Displacement/ Velocity/ Acceleration Clock Question

[popmop2]

A clock has a 20cm minute hand. From the 6PM mark to the 9PM mark, for the tip of the minute hand, calculate:

a) the displacement vector in unit-vector notation
b) the average velocity vector in unit-vector notation
c) the average acceleration vector in unit-vector notation
d) calculate the magnitude and direction of the average acceleration vector

 

[lewando]

Hello popmop2, welcome to PF! This is a great site and people will be happy to help you-- but per the rules, you have to show some effort. These questions are based on the definitions of the terms so give them a try.

 

[popmop2]

Sorry for not posting my work earlier.

So far I have...

a) On any given clock, from 6PM to 9PM, the minute hand is 20cm. So applying a^2+b^2=c^2 with a= 20cm and b=20cm...I get the displacement value of 28.2842cm

b) average velocity = Δd/Δt = 28.2842/(3-0) =9.4280 cm/h

c) average acceleration = vf-vi/ tf-ti = (0.1571cm/s) / (3hrs) = 0.0008cm/s^2

d) magnitude = 28.2842cm
direction is tan^-1 (-20/-20) = 45°

 

[lewando]

Questions a), b) and c) are looking for the answer to be a vector (magnitude and direction) in the unit vector notation. Are you familiar with that?

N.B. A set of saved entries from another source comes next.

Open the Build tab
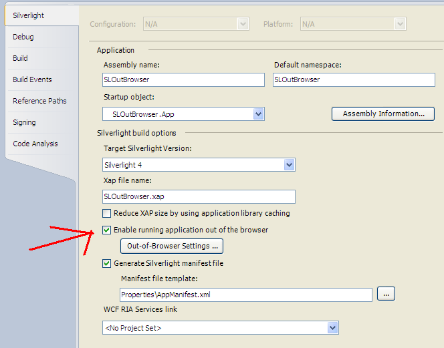 pyautogui.click(x=20, y=58)
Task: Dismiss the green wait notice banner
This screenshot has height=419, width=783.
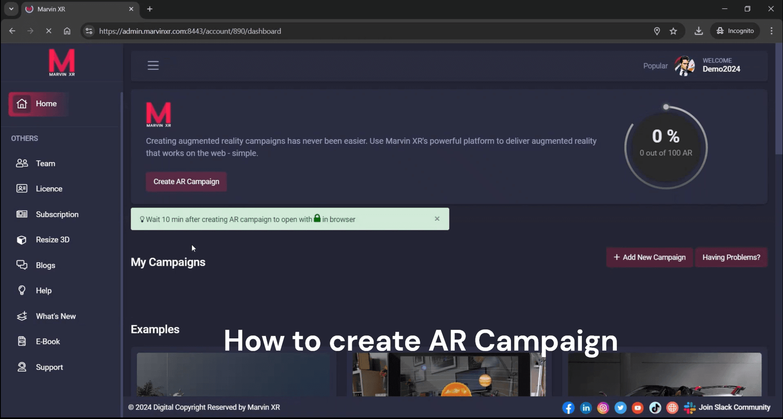Action: tap(437, 219)
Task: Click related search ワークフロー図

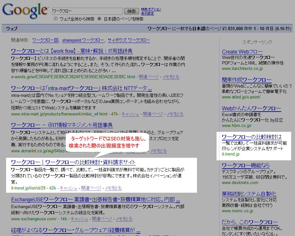Action: click(x=45, y=40)
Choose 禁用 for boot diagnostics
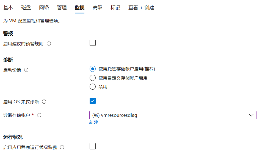Viewport: 276px width, 162px height. tap(93, 87)
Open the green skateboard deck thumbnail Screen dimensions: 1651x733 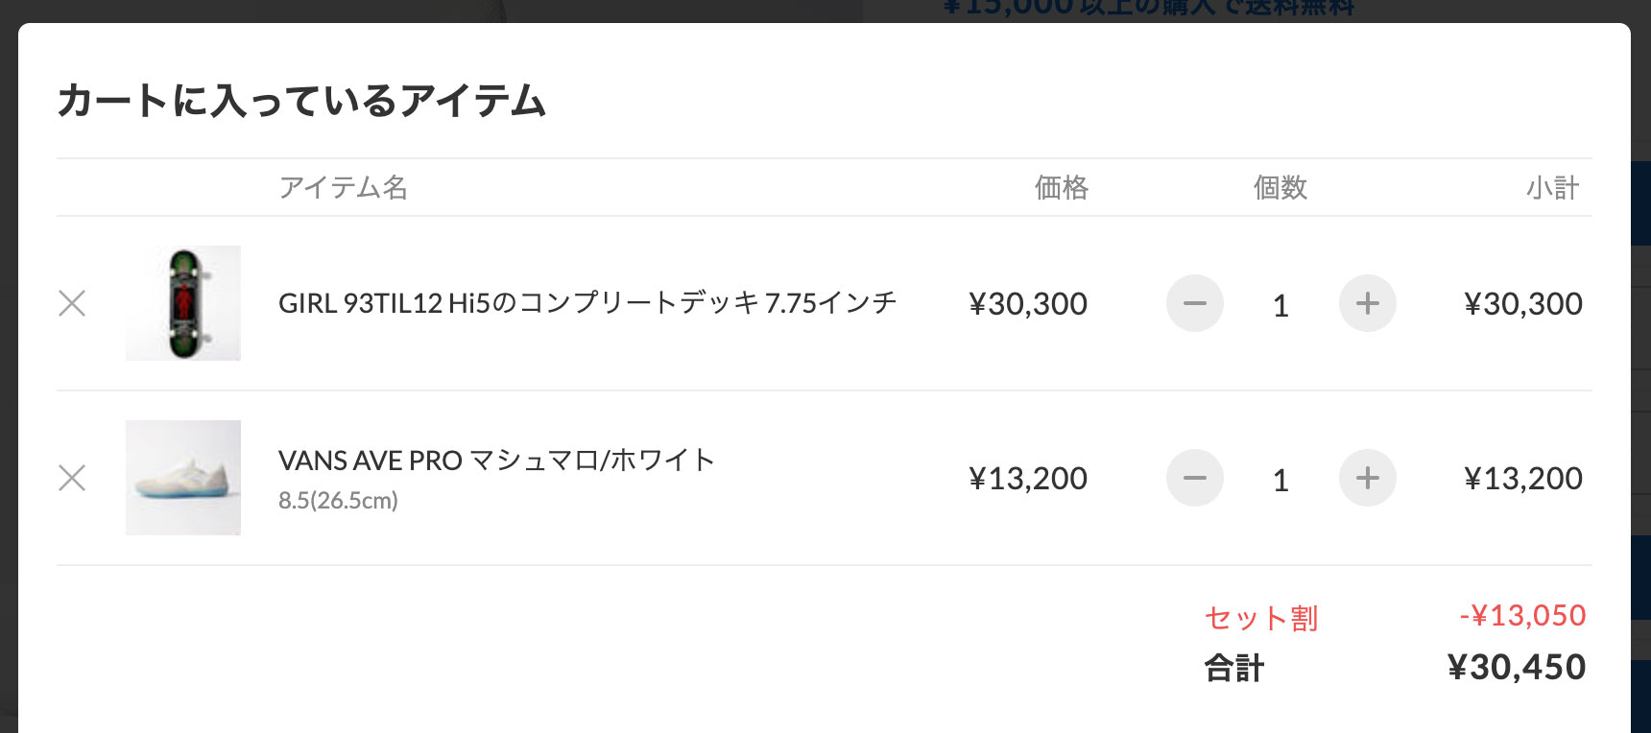tap(183, 303)
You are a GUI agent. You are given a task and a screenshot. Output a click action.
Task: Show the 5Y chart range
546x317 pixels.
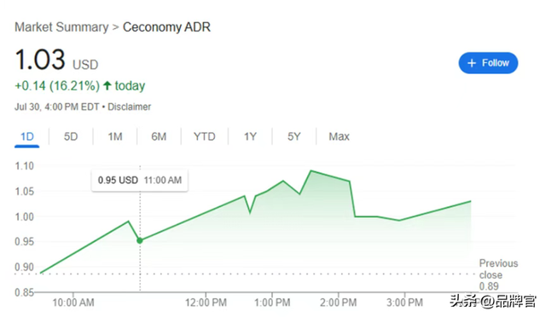coord(293,136)
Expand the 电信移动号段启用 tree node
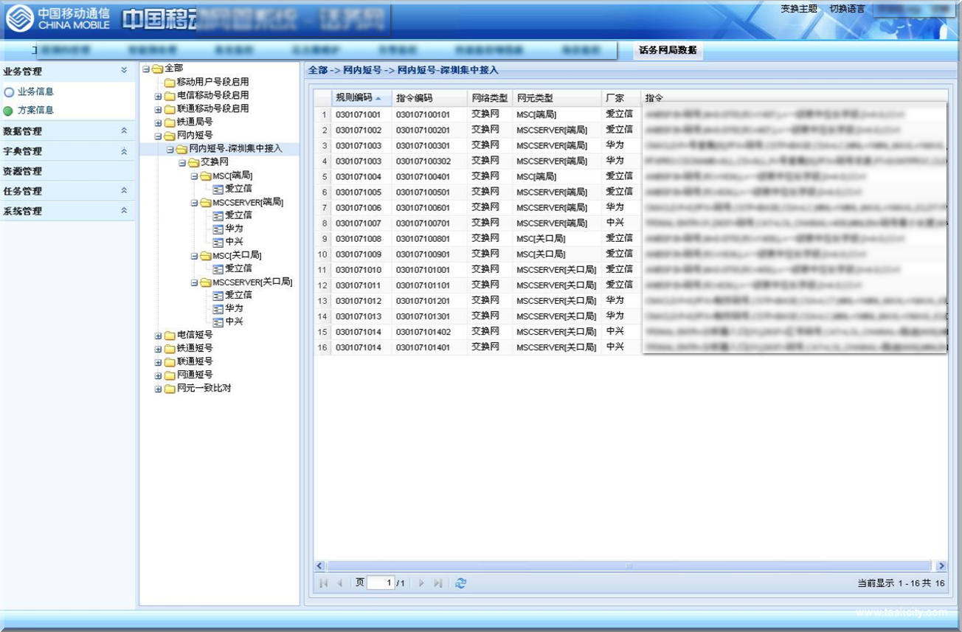Image resolution: width=962 pixels, height=632 pixels. point(158,96)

For a) you have found the magnitude.

For b) the average velocity vector is defined as the displacement vector divided by time. I think the question is implying time to be 15 minutes.

For c) the average acceleration vector formula is similar to what you have except that v_f and v_i are instantaneous velocity vectors. This will require you to find the speed of the arrow tip of the minute hand.

For d) you first need to find c).

 

[popmop2]

a) since i have found the magnitude, i will need to find the displacement
the displacement of the clock moving the minute hand (20cm) from 6pm to 9pm is equal to the parimeter of the circle from 6pm to 9pm
P=2∏r = 2∏(20) = 40∏= 125.60
then i will have to divide by 4 to get the perimeter of a 6pm to 9pm = 31.4cm

so for a) the answer would be 31.4 cm



b) the average velocity vector would be 31.4/(15-0) = 2.0933cm/min = 0.0348cm/second = 0.0003488 m/s

c) i am not sure how to find the speed of the arrow tip of the minute hand at time t=6pm and t=9pm

d) i cannot solve d since i am not sure on how to solve part c)

thanks a lot for your help, i really appreciate it

 

[haruspex]

a) since i have found the magnitude, i will need to find the displacement

No, you already found the correct magnitude (of the displacement). But the questions asks for a vector, so you also need to specify its direction. And it asks for this in 'unit vector notation'. Presumably you know what that means?
There's no point in looking at b c and d until that's clear.